[RECORDS PROVIDED]
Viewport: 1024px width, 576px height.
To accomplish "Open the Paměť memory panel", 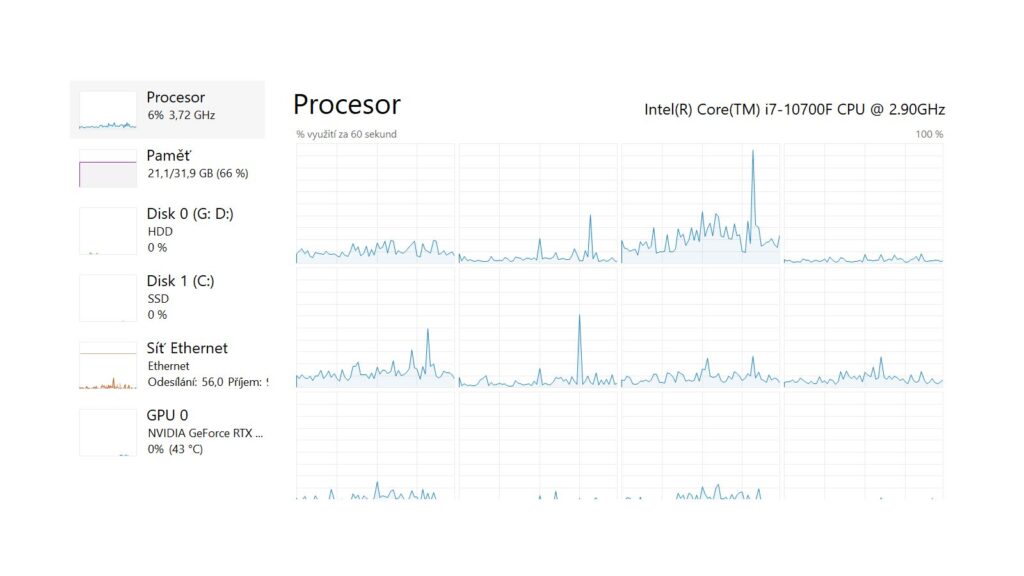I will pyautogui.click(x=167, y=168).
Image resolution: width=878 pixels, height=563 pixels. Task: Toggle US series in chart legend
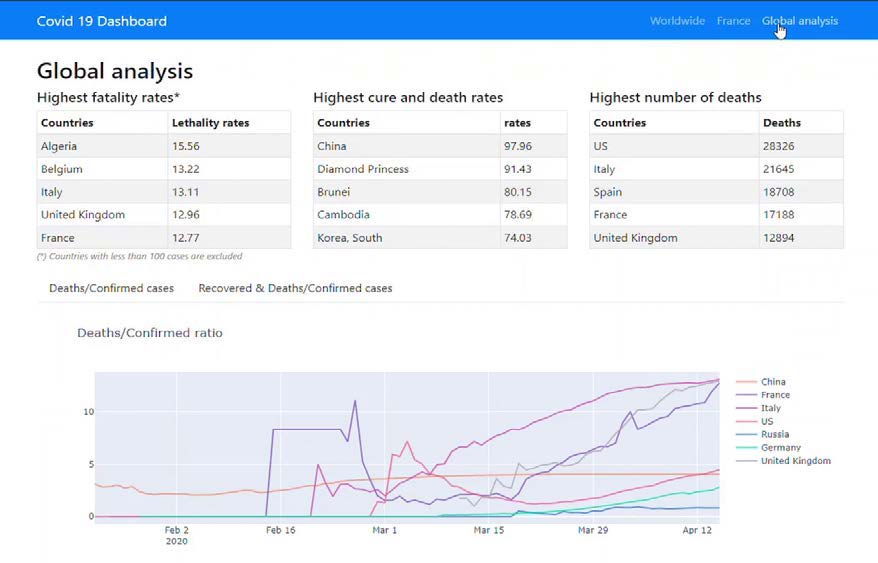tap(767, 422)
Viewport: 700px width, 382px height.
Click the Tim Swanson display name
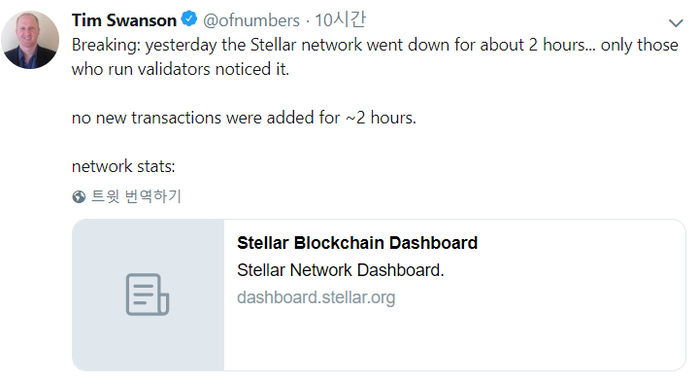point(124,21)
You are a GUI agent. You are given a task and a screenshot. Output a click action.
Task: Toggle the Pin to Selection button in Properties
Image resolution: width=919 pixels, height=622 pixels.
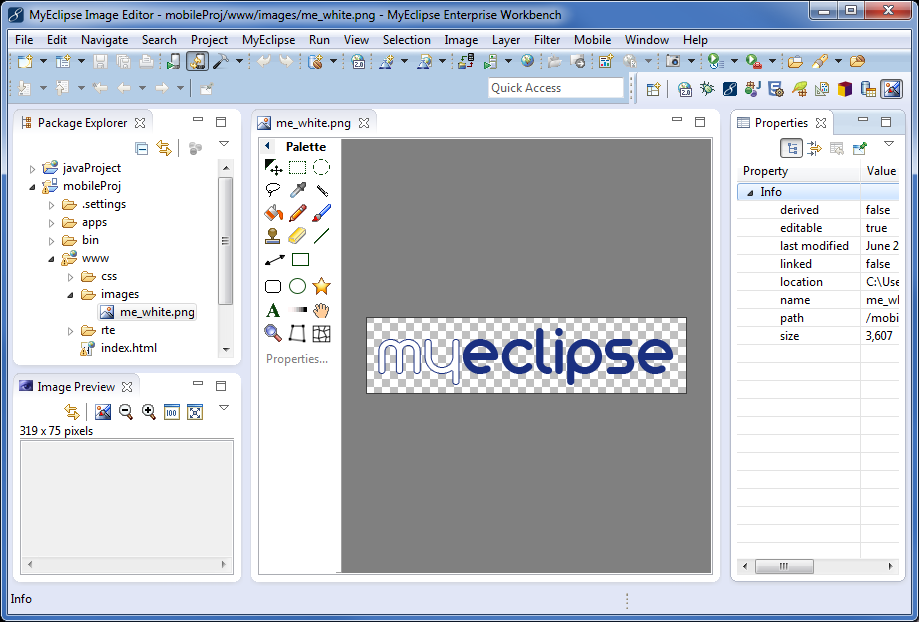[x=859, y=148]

[TASK INSTRUCTIONS]
Reproduce, exactly and only, the lines of the records above starting at the line with "Image resolution: width=878" and ending at the line with "Task: Toggle the", both included. Leave every picture out.

[ANSWER TO THIS EXERCISE]
Image resolution: width=878 pixels, height=563 pixels. Task: Toggle US series in chart legend
tap(767, 422)
Viewport: 700px width, 382px height.
Click the Tim Swanson display name
point(124,21)
You are a GUI agent. You are given a task and a screenshot. Output a click action.
Task: Toggle the Pin to Selection button in Properties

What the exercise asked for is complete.